Directly Regenerating of Spent LiCoO2 with Gradient F‐Doped Subsurface towards Ultra‐Stable Storage Properties

Abstract As great potential recycling strategy, the direct regeneration of spent LiCoO 2 (LCO) is beneficial for lowering environmental pollutions and promoting global sustainability. However, owing to the using of binder and electrolyte, some fluorine impurities would be remained into spent materials. Considering the doping behaviors of F‐elements, their suitable content introducing would facilitate the energy‐storage abilities of regenerated LCO. Herein, through the tailored introduction of F‐elements, spent LCO are successfully regenerated with physical‐chemical evolutions.

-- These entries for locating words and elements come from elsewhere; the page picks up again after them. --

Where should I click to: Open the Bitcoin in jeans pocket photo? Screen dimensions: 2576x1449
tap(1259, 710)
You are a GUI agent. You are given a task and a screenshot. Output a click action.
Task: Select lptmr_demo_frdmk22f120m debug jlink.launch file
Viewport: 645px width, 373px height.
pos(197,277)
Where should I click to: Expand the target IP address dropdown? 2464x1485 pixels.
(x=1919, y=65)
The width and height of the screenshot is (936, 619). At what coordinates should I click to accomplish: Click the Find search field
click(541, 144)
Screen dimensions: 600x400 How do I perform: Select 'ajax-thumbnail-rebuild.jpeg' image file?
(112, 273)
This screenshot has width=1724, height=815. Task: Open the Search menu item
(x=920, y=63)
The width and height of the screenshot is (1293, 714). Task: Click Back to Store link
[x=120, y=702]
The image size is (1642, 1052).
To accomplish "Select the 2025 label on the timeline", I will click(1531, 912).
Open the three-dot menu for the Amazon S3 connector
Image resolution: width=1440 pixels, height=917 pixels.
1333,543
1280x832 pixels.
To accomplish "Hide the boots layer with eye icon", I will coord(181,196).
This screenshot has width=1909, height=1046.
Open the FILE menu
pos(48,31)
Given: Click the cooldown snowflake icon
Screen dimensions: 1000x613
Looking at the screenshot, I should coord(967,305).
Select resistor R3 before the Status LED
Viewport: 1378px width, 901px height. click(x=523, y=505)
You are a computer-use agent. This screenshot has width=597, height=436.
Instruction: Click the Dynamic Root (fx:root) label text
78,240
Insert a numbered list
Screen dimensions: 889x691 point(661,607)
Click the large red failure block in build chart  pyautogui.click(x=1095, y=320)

Benefitting from the existed oxygen vacancies, the diffusion energy‐barrier of F‐elements is reduced from 1.73 eV to 0.61 eV, facilitating the establishment of gradient F‐doped subsurface, along with the formation of rigid CoO 5 F. Meanwhile, excess F‐elements (1 wt %, as a threshold) lead to the formation of LiF passivation layer on the surface. Thus, the as‐optimized sample displays a considerable capacity of 154.4 mAh g −1 even at 5.0 C, with retention rate (88.3 %) in 3.0–4.5 V. Supported by detailed electrochemical and kinetic analysis, the structural advantages are confirmed to boost the improved redox activity of Co‐ions and the alleviating of irreversible oxygen‐release. Give this, the work is anticipated to reveal the evolutions of regenerated LCO with the introduced F‐elements, whilst providing the practical regeneration strategies toward excellent high‐voltage properties.